Excerpted passage:

++++++++++

One such example is on Azure: machine types have a generation attribute which - at the time of writing - supports two values gen1 and gen2. While gen1 machine types boot with legacy BIOS support, gen2 machine types make use of UEFI. While most machine types actually support both, gen1 and gen2, there are certain machine types which support only one. Machine images in Azure also have the generation in their metadata, however, while a machine type can be gen1 and gen2, a machine image can only be gen1 or gen2. For machine types, that support either generation, it depends on the selected machine image whether the machine will be booted with legacy BIOS or with UEFI. For those machines however, that only support a single generation, providing a mismatching machine image in the create_or_update API call will result in an error.

The information given on the Gardener Dashboard provide no information about that incompatibility. The user has to know about that and select the proper machine image manually AND disable Operating System maintenance as the machine image might be updated to a version that is incompatible with the machine type.

Context: CloudProfile

For each infrastructure provider Gardener operators must provide a CloudProfile. It describes the catalog of machines, images and other resources of the infrastructure provider. Only machines and images that are described in the CloudProfile can be used to create a shoot.

There are three places in the CloudProfile where metadata is required:

type CloudProfileSpec struct {
...
	MachineImages []MachineImage
	MachineTypes []MachineType
	ProviderConfig *runtime.RawExtension
...
}

The MachineImages and MachineTypes are visible to Gardener core. This means all information required to decide if an image is compatible with a machine type must be stored in these two arrays.

++++++++++

Extracted entries:

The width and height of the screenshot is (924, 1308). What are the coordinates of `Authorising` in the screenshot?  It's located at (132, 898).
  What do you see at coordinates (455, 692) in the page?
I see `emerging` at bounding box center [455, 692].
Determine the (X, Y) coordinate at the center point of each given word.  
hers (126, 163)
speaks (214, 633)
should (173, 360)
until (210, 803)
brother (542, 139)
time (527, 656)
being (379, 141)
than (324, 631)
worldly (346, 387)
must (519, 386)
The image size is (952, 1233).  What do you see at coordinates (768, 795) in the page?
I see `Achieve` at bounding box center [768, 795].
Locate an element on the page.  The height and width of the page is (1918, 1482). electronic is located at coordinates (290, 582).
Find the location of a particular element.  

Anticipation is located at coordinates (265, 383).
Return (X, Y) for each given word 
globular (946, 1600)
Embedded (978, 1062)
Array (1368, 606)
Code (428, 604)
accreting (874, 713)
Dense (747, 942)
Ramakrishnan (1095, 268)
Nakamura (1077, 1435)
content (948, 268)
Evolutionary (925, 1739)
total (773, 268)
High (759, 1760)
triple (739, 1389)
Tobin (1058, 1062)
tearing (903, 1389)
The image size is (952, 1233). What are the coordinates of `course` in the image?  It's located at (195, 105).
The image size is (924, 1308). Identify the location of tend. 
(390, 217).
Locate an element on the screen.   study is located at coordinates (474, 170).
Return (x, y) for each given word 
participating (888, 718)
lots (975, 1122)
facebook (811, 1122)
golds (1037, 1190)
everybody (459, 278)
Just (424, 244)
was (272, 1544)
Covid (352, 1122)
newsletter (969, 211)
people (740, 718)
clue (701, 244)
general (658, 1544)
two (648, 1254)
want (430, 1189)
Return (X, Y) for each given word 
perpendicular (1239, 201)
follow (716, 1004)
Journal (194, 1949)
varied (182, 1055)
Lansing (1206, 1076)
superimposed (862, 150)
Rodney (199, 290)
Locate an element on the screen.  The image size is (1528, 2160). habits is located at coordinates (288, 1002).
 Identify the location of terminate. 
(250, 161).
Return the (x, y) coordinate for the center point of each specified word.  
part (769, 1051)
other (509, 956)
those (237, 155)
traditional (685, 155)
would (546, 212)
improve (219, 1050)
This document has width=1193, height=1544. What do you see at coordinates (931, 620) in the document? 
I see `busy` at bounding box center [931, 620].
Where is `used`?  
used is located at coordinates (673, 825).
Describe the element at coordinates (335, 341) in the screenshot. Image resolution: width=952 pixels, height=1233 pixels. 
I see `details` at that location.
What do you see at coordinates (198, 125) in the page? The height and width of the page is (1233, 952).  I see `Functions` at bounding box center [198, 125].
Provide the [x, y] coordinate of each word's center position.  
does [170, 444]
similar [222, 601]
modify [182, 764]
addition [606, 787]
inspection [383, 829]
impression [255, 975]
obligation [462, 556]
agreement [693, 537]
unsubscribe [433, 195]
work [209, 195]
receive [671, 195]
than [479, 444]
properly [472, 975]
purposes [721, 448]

++++++++++

Requirement 1: In the Gardener CloudProfile excerpt, what do gen2 machine types on Azure use to boot?
Requirement 2: List every field named in the CloudProfileSpec struct shown in the Gardener CloudProfile excerpt.
The records aren't needed for this work.

Written answer 1: UEFI

Written answer 2: MachineImages, MachineTypes, ProviderConfig